» **WORK TO COMPLETE**:
Reproduce, please, the line that holds "Given: Switch to the Grid tab" and all later lines through the end of the entries below, exactly; omit pictures.

» **SUPPLIED DATA**:
Start of Block

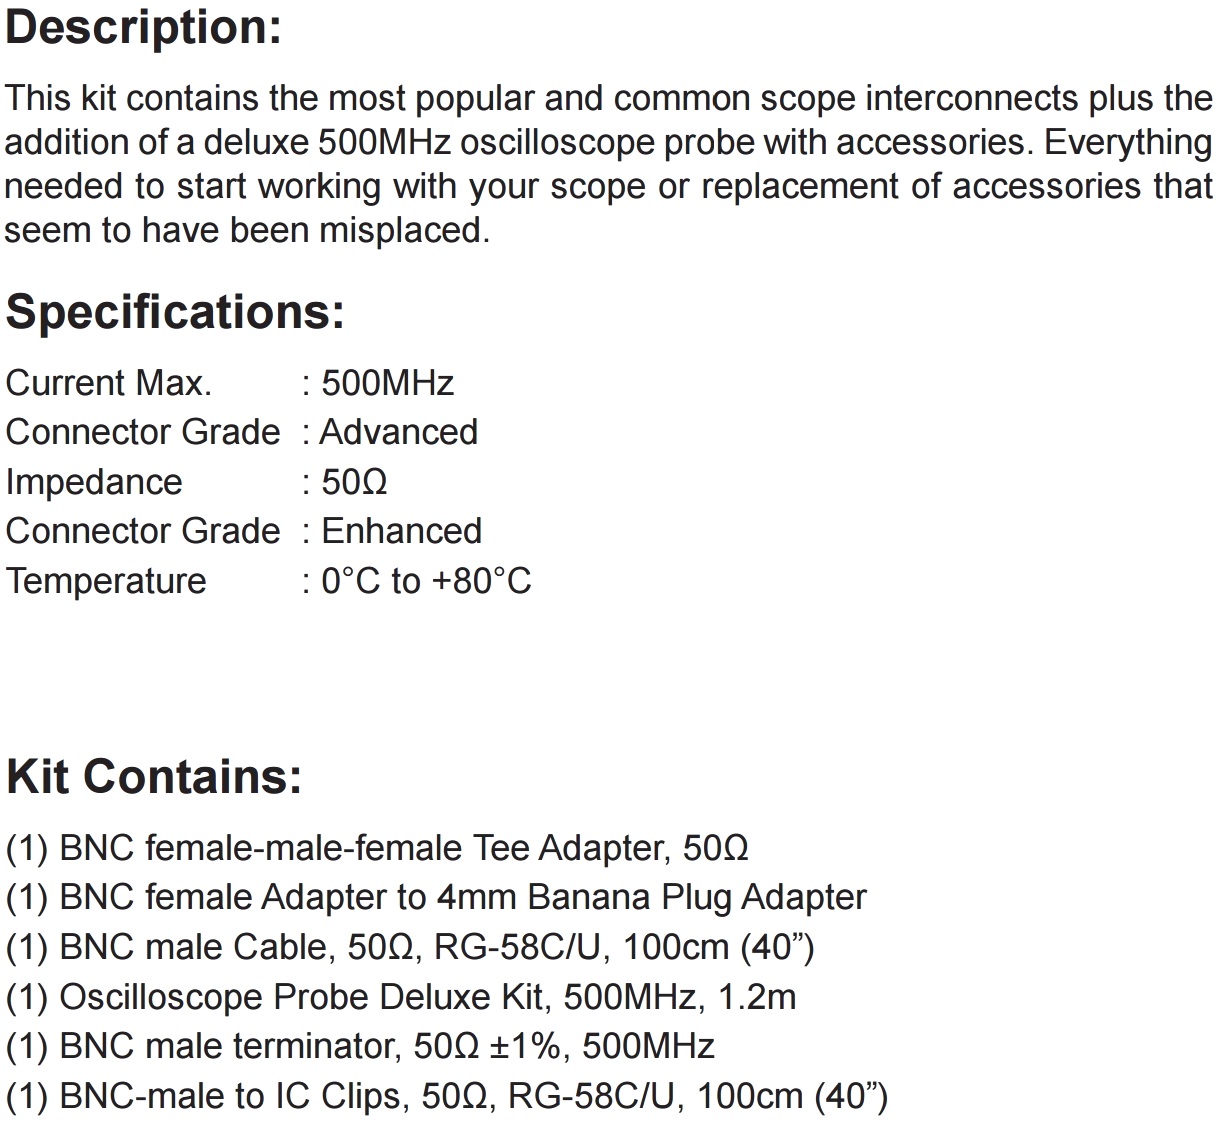Click the Current Max. label
The width and height of the screenshot is (1218, 1124).
(x=108, y=383)
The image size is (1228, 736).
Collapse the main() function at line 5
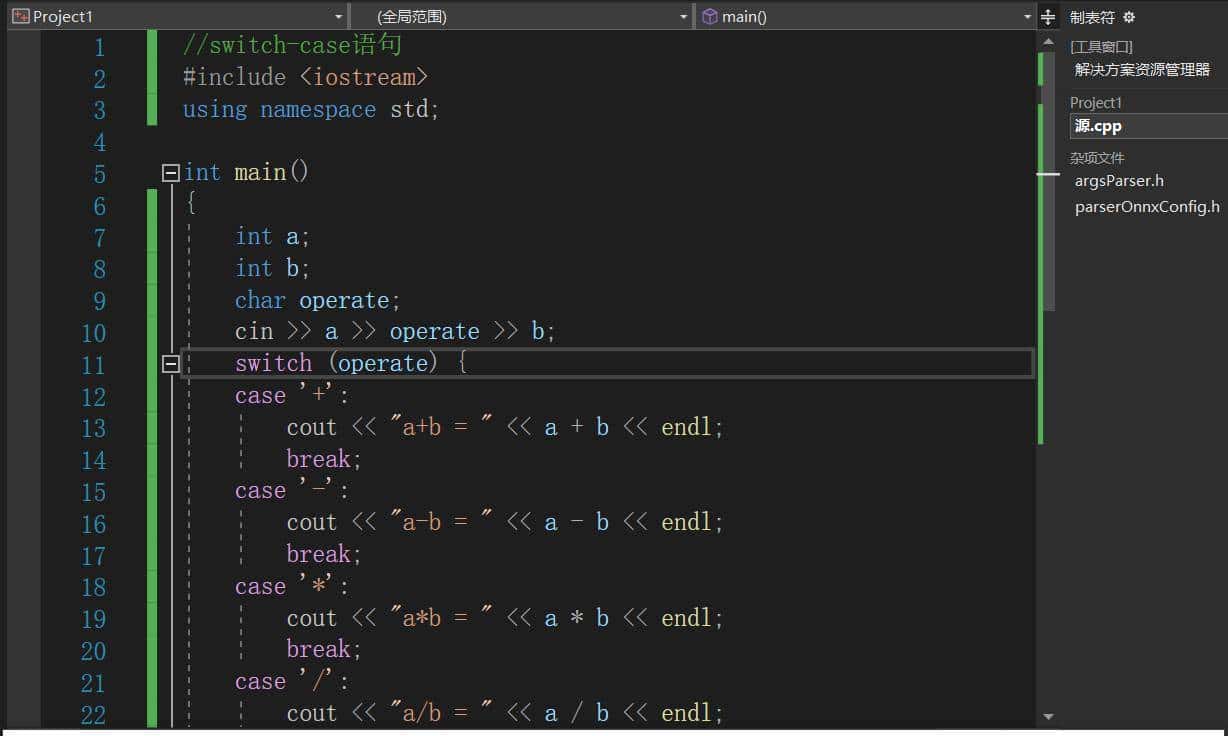tap(170, 172)
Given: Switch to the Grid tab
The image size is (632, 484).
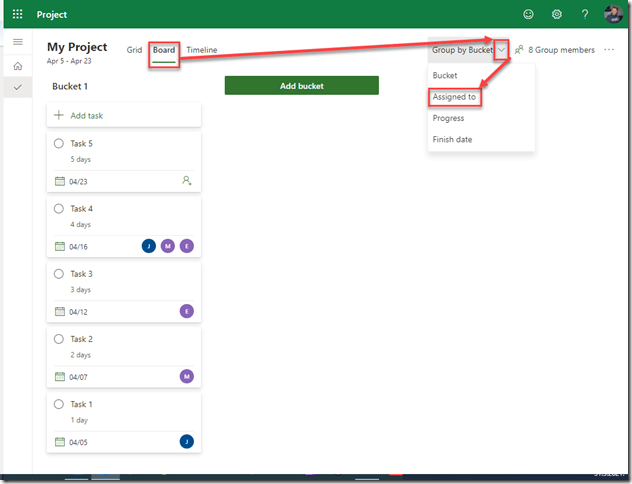Looking at the screenshot, I should (134, 50).
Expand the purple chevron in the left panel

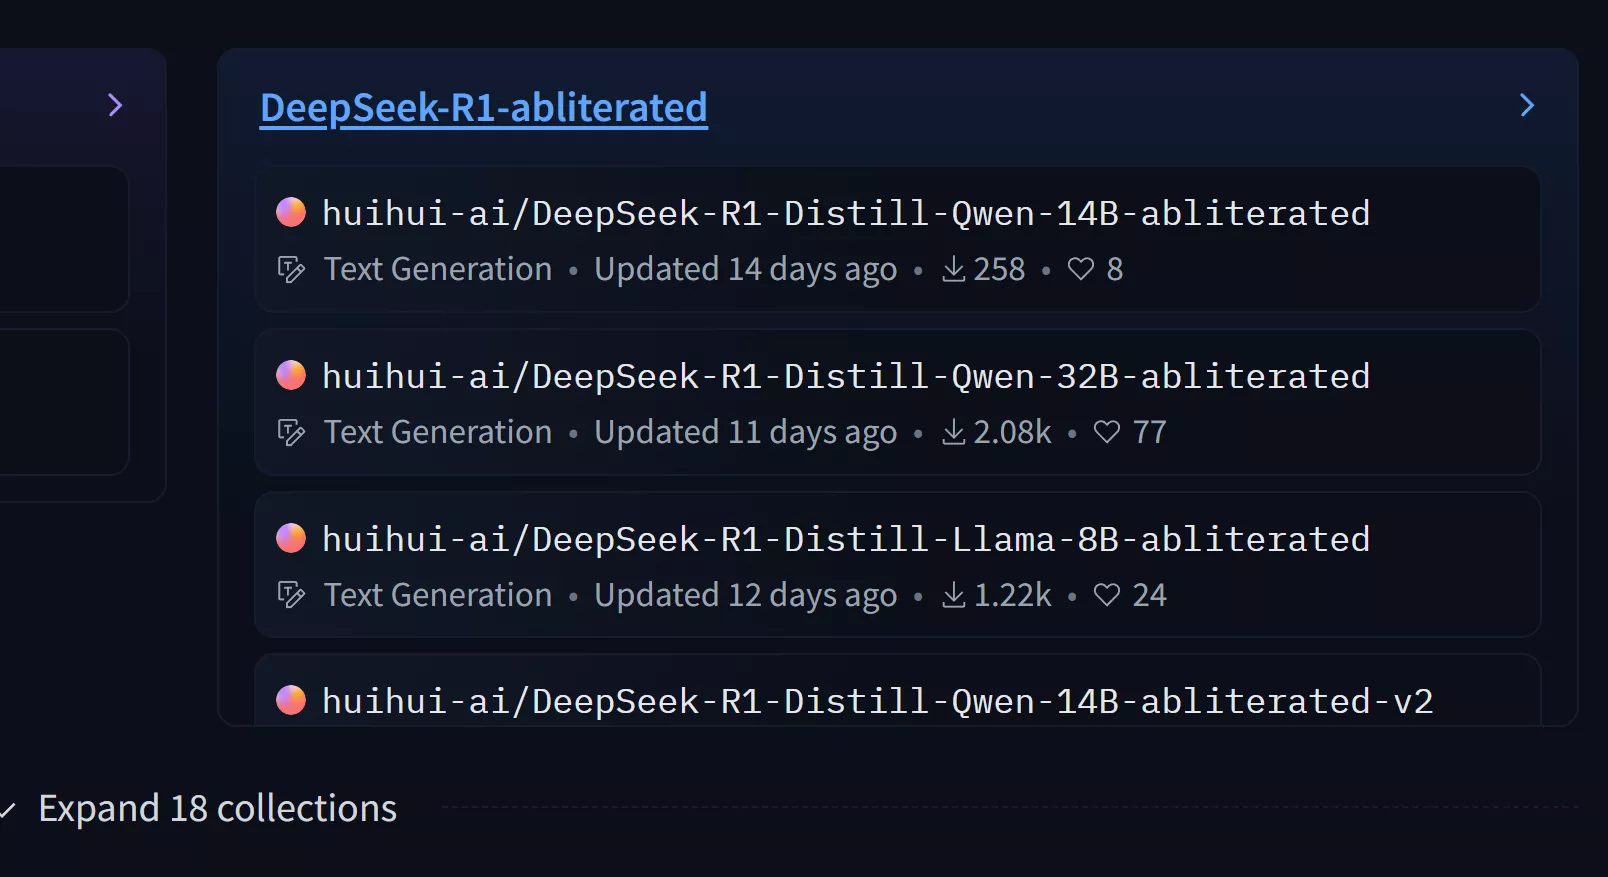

End of Block

» **FINISHED TASK**:
Given: Switch to the Grid tab
The image size is (632, 484).
Looking at the screenshot, I should (134, 50).
Expand the purple chevron in the left panel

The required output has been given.